**Task details**
Pick out the lines below that contain the string "Tafelhaard" and copy them all.

***

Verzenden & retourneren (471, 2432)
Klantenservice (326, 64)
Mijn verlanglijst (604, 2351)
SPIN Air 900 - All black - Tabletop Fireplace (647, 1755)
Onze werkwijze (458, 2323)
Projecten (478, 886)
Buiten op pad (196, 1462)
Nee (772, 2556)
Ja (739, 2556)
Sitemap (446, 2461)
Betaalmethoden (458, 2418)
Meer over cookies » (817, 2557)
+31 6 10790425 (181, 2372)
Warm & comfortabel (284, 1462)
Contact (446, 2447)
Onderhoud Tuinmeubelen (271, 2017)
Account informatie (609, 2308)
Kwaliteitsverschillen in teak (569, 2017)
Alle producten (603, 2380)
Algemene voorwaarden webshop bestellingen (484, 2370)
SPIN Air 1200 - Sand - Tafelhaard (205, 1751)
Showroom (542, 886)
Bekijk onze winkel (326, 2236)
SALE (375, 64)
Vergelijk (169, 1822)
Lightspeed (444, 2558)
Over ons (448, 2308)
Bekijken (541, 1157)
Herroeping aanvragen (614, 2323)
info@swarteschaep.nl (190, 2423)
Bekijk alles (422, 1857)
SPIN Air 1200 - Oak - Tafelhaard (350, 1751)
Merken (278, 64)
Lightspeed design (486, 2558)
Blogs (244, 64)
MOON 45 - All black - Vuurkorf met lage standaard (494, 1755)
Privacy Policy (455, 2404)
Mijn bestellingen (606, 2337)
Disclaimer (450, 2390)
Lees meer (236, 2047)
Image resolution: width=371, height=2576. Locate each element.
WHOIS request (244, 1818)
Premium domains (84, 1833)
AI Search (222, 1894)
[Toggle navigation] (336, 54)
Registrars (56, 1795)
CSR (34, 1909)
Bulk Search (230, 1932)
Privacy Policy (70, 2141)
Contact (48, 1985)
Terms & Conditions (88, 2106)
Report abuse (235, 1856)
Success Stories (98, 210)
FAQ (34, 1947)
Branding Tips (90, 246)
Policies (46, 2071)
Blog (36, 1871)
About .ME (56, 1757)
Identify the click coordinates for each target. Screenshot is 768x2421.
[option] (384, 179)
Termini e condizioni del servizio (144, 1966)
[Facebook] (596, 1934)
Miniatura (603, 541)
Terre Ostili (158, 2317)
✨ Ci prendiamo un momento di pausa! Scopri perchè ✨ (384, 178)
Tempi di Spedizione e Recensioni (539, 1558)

***

**Answer to this exercise**
SPIN Air 1200 - Sand - Tafelhaard (205, 1751)
SPIN Air 1200 - Oak - Tafelhaard (350, 1751)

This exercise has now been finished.